28 YIL SONRA OLUŞAN VEFA KÖPRÜSÜ
Talip Mayda ve İlyas Örs’ün ölümünden sonra her iki aile zor şartlarda yaşam mücadelesine devam etti. Talip Demirci’nin eşi Didar Mayda zaman zaman İlyas Örs’e ulaşmaya çalıştı ama başarılı olamadı. Öyle ki, öldüğünden bile habersizdi. İlyas Örs’ün ailesi ise kurulan bu dostluktan habersiz yaşamlarına devam etti. Son birkaç yılda İlyas Örs’e ulaşmak adına büyük çaba sarf eden ve gelişen iletişim olanaklarından da faydalanan Didar Mayda bununla da yetinmeyip evlatlarına İlyas’a ya da ailesine ulaşması konusunda vasiyet verdi.
Çanakkale Orman Bölge Müdürlüğü Anafartalar Orman İşletme Müdürlüğü’nde çalışan Talip Mayda’nın oğlu Vahit Mayda, annesinin dileğini yerine getirmek için aylarca çaba harcadı. Mayda, Çine’deki meslektaşları aracılığıyla aileyle iletişime geçmeyi başardı ve durumu Çine’deki aileye anlattı. Duydukları karşısında hem büyük şaşkınlık yaşayan hem de gurur duyan Çineli aile buluşma teklifini kabul etti. Bir süre sonra bir araya gelen ailelerin buluşmasında duygusal anlar yaşandı. İki ailenin üyeleri ile gerçekleştirilen İlyas Örs’ün mezar ziyaretinde ise gözyaşları sel oldu. Çineli aile de ziyaretten kısa süre sonra Çanakkale’ye giderek dostluğu pekiştirdi. 28 yıl önce temelleri atılan ilişkinin iki şehir arasındaki vefa köprüsü de tamamlanmış oldu.
“İLYAS BENİM EVLADIM OLMUŞTU”
Yaşananların ardından duygularını paylaşan Didar Mayda, “İlyas benim oğlumdu. Eşimin hastanedeki tedavisi boyunca kendi anne ve babası gibi bizimle ilgilendi. Çok neşeli ve hayat doluydu. Öldüğüne inanamadım. Keşke imkanlarımız ve sürdürdüğümüz hayat bizim için daha kolay olsaydı da çok önce ulaşabilseydik. Onun yaptıklarını hiçbir zaman unutmam. Hayattaki en büyük isteğim gerçekleşti. Eşim ve İlyas öldü ama aralarındaki ilişki bize miras kaldı ve hep yaşayacak” diye konuştu.

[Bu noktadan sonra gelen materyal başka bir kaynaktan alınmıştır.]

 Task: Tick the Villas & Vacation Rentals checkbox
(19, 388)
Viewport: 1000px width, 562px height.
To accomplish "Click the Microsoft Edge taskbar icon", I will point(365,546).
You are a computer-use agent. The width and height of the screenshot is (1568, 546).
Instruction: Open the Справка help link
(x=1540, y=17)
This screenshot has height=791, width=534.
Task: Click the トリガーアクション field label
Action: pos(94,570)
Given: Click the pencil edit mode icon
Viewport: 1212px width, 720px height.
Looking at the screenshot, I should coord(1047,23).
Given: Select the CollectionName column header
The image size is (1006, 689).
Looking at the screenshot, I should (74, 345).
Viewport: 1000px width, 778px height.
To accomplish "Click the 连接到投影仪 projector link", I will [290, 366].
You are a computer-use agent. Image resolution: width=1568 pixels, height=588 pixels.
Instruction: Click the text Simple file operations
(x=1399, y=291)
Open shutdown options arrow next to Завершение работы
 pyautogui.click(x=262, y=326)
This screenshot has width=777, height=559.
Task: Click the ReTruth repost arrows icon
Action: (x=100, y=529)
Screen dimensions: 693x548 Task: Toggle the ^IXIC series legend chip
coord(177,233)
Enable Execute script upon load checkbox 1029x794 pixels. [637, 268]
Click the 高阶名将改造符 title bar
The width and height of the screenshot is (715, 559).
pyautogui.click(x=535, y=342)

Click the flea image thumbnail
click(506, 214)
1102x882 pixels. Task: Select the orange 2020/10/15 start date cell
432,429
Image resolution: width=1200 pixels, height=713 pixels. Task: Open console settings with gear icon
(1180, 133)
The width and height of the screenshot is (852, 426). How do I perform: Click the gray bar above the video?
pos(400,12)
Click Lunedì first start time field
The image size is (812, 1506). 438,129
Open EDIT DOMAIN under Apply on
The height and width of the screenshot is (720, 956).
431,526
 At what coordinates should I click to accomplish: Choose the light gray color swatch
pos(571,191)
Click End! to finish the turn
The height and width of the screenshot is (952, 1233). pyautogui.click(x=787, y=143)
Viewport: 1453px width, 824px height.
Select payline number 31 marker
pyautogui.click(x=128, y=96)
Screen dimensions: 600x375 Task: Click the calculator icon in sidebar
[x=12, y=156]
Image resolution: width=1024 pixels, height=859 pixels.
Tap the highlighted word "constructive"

Aileler arasındaki iletişim kurulmasında büyük emeği olan Vahit Mayda ise, “Annemin dileğini yerine getirdim. İki aile arasında bağın oluşmasında katkım oldu. Hem babamla hem de dostuyla gurur duydum. Çok mutluyum. Şimdi daha büyük bir aileyiz. İlyas’ın oğlu artık benim kardeşim. Annesi annem” ifadelerini kullandı.
“ÇOK GURURLUYUM”
İlyas Örs’ün 25 yaşındaki oğlu İsmail Örs ise yaşadıklarını bir film senaryosuna benzetti. Örs, “Vahit ağabey beni aradığında ve durumu anlattığında duyduklarıma inanamadım. Hem şaşkınlık hem de gurur duydum. Babamla bu dünyada geçirecek çok vaktim olmadı ama kurduğu bu ilişki bize en büyük miras olarak kaldı. İkinci bir ailem daha oldu. Bu ilişkiyi korumak en büyük görevlerimden biri olacak” şeklinde konuştu. İlyas’ın annesi Hürriyet Örs ise yaşanan bu durum karşısında günlerce mutluluk gözyaşı döktü. Anne Örs, “İlyas hayattayken de beni çok gururlandırdı. Hep sevilen biri oldu. Ölümünden sonra bir yanım eksik. Bir oğlumu kaybettim ama o bana bir aile bıraktı” diye konuştu.